The Garnerian PAS “experts” (Bernet, Baker, Woodall, all the rest) made a decision to entirely ignore the work of Dr. Childress so no one would learn about it and they could remain “experts” in a mythical pathology (because they are “experts” in no real thing, it’s too much work). Apparently someone learned about it anyway, Walter’s and Friendlander, who cited my online essay about the shared persecutory delusion in their article in the Family Court Review.
That was in 2016. Five years later, have the forensic child custody evaluators started to routinely assess for a possible thought disorder in the family, a shared persecutory delusion (ICD-10 F24) and for possible Child Psychological Abuse?  No.

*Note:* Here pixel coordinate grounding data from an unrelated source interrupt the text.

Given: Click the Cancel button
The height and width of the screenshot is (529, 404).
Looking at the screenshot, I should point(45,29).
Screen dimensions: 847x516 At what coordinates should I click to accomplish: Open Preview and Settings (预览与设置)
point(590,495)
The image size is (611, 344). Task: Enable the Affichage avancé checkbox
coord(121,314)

They don’t care about solving anything. They don’t care about what’s actually going on. No one wants to solve anything over here in the family courts, they just want to take your money. In 2017, I went directly to their national convention of the AFCC, directly to all the forensic psychologists, and brought Dorcy Pruter with me. We explained it all to them and its solution.

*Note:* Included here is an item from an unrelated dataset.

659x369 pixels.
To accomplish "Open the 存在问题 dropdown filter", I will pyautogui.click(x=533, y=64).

Did anything change?  No.  The forensic psychologists don’t want a soulution, they just want to exploit you and your family conflict to take your money. The exploitation of you over here is phenomenal.
I’ve only found one person here who knows what the pathology is an how to solve it. She’s a businesswoman and family coach,successful at both, and the best trauma recovery specialist I’ve ever worked with, I consider Ms. Pruter a professioal of equal standing, and most recently I had the pleasure of co-presenting with her to the American Psycholgoical Association data that proves – proves – the High Road workshop sucessfully recovers children from child psychological child abuse and complex trauma in a matter of days – days – the High Road ABA single-case clinical research data.

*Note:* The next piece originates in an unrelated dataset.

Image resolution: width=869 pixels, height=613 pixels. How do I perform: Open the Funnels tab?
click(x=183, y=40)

Your ex- will seek to drive this into the courts to put you on trial for being a bad parent/(spouse) who deserves to have your child taken away. They will want a “custody evaluation” where the ignorant forensic psychologist will be the “judge” of whether you deserve to have a child – based on whatever arbitrary criteria they make up – at $20,000 to $40,000 for the forensic custody evaluation… that provides NO diagnosis.
They don’t want to solve anything. They just want to take your money. Everyone does. Only one person solves it. Only one. Ms. Pruter at the Conscious Co-Parenting Institute. She has my full endorsement and support. It is wise to listen to wise counsel, Ms, Pruter offers wise counsel.
You want a written treatment plan – start there, not with the assessment. If you focus on the assessment, then you’ll need to focus next on the diagnosis, and next on the treatment plan. Instead focus on the treatment plan – treatment requires a diagnosis, and a diagnosis requires an assessment.
If you focus on obtaining a written treatment plan, then this will pull you through all three steps; assessment leads to diagnosis, and diagnosis guides treatment. Always.